**What is being asked**
In your answer, transcribe all of the data exactly.

*** Record set ***

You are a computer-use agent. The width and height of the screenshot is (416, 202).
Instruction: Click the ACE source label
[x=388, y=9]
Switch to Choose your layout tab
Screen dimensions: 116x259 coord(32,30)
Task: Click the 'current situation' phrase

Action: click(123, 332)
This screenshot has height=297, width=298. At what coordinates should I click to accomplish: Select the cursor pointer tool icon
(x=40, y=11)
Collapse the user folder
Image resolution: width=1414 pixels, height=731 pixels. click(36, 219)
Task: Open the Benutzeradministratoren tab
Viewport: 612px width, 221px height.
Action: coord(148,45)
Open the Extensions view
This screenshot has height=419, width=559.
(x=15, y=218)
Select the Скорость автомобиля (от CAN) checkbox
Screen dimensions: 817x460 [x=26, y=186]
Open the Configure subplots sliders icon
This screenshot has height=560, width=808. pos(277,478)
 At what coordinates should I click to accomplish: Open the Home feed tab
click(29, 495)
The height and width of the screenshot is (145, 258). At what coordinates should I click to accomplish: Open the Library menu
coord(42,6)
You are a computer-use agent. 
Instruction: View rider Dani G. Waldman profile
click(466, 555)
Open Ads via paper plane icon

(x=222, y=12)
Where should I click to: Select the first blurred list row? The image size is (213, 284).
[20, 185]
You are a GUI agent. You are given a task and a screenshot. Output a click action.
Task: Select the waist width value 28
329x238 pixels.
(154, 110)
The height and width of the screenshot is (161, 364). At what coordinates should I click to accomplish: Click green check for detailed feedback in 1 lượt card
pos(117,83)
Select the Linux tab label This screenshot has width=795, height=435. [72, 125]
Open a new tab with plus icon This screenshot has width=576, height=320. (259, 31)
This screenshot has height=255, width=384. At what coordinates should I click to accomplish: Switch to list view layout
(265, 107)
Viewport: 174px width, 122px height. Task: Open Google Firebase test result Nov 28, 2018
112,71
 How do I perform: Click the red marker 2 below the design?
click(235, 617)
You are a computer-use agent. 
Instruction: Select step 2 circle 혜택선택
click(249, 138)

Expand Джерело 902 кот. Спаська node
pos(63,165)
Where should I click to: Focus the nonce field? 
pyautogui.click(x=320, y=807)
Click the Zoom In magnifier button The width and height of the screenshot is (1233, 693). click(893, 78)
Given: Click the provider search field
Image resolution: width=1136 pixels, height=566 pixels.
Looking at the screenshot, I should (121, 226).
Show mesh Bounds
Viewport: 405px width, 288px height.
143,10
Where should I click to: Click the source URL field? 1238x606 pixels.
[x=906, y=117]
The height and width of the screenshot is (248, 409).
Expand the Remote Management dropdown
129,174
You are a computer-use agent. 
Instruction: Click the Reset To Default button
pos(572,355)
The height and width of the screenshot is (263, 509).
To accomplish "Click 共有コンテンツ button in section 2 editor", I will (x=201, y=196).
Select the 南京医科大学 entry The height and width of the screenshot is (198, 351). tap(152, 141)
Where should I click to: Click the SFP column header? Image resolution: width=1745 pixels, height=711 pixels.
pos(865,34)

*** End of Record set ***

**Answer to this problem**
You are a computer-use agent. The width and height of the screenshot is (416, 202).
Instruction: Click the ACE source label
[x=388, y=9]
Switch to Choose your layout tab
Screen dimensions: 116x259 coord(32,30)
Task: Click the 'current situation' phrase

Action: click(123, 332)
This screenshot has height=297, width=298. At what coordinates should I click to accomplish: Select the cursor pointer tool icon
(x=40, y=11)
Collapse the user folder
Image resolution: width=1414 pixels, height=731 pixels. click(36, 219)
Task: Open the Benutzeradministratoren tab
Viewport: 612px width, 221px height.
Action: coord(148,45)
Open the Extensions view
This screenshot has height=419, width=559.
(x=15, y=218)
Select the Скорость автомобиля (от CAN) checkbox
Screen dimensions: 817x460 [x=26, y=186]
Open the Configure subplots sliders icon
This screenshot has height=560, width=808. pos(277,478)
 At what coordinates should I click to accomplish: Open the Home feed tab
click(29, 495)
The height and width of the screenshot is (145, 258). At what coordinates should I click to accomplish: Open the Library menu
coord(42,6)
You are a computer-use agent. 
Instruction: View rider Dani G. Waldman profile
click(466, 555)
Open Ads via paper plane icon

(x=222, y=12)
Where should I click to: Select the first blurred list row? The image size is (213, 284).
[20, 185]
You are a GUI agent. You are given a task and a screenshot. Output a click action.
Task: Select the waist width value 28
329x238 pixels.
(154, 110)
The height and width of the screenshot is (161, 364). At what coordinates should I click to accomplish: Click green check for detailed feedback in 1 lượt card
pos(117,83)
Select the Linux tab label This screenshot has width=795, height=435. [72, 125]
Open a new tab with plus icon This screenshot has width=576, height=320. (259, 31)
This screenshot has height=255, width=384. At what coordinates should I click to accomplish: Switch to list view layout
(265, 107)
Viewport: 174px width, 122px height. Task: Open Google Firebase test result Nov 28, 2018
112,71
 How do I perform: Click the red marker 2 below the design?
click(235, 617)
You are a computer-use agent. 
Instruction: Select step 2 circle 혜택선택
click(249, 138)

Expand Джерело 902 кот. Спаська node
pos(63,165)
Where should I click to: Focus the nonce field? 
pyautogui.click(x=320, y=807)
Click the Zoom In magnifier button The width and height of the screenshot is (1233, 693). click(893, 78)
Given: Click the provider search field
Image resolution: width=1136 pixels, height=566 pixels.
Looking at the screenshot, I should (121, 226).
Show mesh Bounds
Viewport: 405px width, 288px height.
143,10
Where should I click to: Click the source URL field? 1238x606 pixels.
[x=906, y=117]
The height and width of the screenshot is (248, 409).
Expand the Remote Management dropdown
129,174
You are a computer-use agent. 
Instruction: Click the Reset To Default button
pos(572,355)
The height and width of the screenshot is (263, 509).
To accomplish "Click 共有コンテンツ button in section 2 editor", I will (x=201, y=196).
Select the 南京医科大学 entry The height and width of the screenshot is (198, 351). tap(152, 141)
Where should I click to: Click the SFP column header? Image resolution: width=1745 pixels, height=711 pixels.
pos(865,34)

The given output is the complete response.